━━━ Working data

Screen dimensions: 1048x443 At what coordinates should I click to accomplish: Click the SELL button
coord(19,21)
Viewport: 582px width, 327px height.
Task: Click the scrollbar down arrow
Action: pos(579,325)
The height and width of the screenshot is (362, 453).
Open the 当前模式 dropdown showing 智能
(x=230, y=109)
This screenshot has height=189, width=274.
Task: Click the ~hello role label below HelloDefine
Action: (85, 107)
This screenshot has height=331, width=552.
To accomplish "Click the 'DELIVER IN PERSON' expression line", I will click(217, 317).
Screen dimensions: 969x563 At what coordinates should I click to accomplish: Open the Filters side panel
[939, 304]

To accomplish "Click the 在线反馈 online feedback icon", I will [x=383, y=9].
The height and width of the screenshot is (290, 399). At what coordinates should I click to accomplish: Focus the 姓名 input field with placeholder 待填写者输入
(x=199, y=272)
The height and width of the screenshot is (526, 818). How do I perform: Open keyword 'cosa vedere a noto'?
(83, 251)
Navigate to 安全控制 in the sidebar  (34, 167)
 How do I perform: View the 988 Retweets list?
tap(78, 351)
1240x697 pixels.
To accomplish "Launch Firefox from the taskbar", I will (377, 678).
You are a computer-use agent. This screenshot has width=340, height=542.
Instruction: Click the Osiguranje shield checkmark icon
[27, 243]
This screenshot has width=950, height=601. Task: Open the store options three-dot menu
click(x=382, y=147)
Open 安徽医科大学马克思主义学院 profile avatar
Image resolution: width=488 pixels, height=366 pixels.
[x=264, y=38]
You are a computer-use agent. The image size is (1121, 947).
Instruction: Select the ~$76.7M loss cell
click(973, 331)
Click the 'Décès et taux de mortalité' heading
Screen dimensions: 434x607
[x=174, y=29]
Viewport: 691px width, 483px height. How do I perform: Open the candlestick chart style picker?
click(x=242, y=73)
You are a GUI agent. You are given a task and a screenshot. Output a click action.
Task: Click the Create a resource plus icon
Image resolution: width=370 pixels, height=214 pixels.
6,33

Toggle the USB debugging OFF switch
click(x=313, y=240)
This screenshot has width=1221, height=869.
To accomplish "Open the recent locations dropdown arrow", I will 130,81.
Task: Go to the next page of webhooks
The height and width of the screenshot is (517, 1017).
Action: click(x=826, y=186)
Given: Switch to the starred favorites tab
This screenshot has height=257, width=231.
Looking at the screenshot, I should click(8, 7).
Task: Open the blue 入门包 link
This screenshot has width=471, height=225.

━━━━━━

• _Aim of the task_:
Using the exact wording, repeat all the entries.

• _Solved problem_:
Screen dimensions: 1048x443 At what coordinates should I click to accomplish: Click the SELL button
coord(19,21)
Viewport: 582px width, 327px height.
Task: Click the scrollbar down arrow
Action: pos(579,325)
The height and width of the screenshot is (362, 453).
Open the 当前模式 dropdown showing 智能
(x=230, y=109)
This screenshot has height=189, width=274.
Task: Click the ~hello role label below HelloDefine
Action: (85, 107)
This screenshot has height=331, width=552.
To accomplish "Click the 'DELIVER IN PERSON' expression line", I will click(217, 317).
Screen dimensions: 969x563 At what coordinates should I click to accomplish: Open the Filters side panel
[939, 304]

To accomplish "Click the 在线反馈 online feedback icon", I will [x=383, y=9].
The height and width of the screenshot is (290, 399). At what coordinates should I click to accomplish: Focus the 姓名 input field with placeholder 待填写者输入
(x=199, y=272)
The height and width of the screenshot is (526, 818). How do I perform: Open keyword 'cosa vedere a noto'?
(83, 251)
Navigate to 安全控制 in the sidebar  (34, 167)
 How do I perform: View the 988 Retweets list?
tap(78, 351)
1240x697 pixels.
To accomplish "Launch Firefox from the taskbar", I will (377, 678).
You are a computer-use agent. This screenshot has width=340, height=542.
Instruction: Click the Osiguranje shield checkmark icon
[27, 243]
This screenshot has width=950, height=601. Task: Open the store options three-dot menu
click(x=382, y=147)
Open 安徽医科大学马克思主义学院 profile avatar
Image resolution: width=488 pixels, height=366 pixels.
[x=264, y=38]
You are a computer-use agent. The image size is (1121, 947).
Instruction: Select the ~$76.7M loss cell
click(973, 331)
Click the 'Décès et taux de mortalité' heading
Screen dimensions: 434x607
[x=174, y=29]
Viewport: 691px width, 483px height. How do I perform: Open the candlestick chart style picker?
click(x=242, y=73)
You are a GUI agent. You are given a task and a screenshot. Output a click action.
Task: Click the Create a resource plus icon
Image resolution: width=370 pixels, height=214 pixels.
6,33

Toggle the USB debugging OFF switch
click(x=313, y=240)
This screenshot has width=1221, height=869.
To accomplish "Open the recent locations dropdown arrow", I will 130,81.
Task: Go to the next page of webhooks
The height and width of the screenshot is (517, 1017).
Action: click(x=826, y=186)
Given: Switch to the starred favorites tab
This screenshot has height=257, width=231.
Looking at the screenshot, I should click(8, 7).
Task: Open the blue 入门包 link
This screenshot has width=471, height=225.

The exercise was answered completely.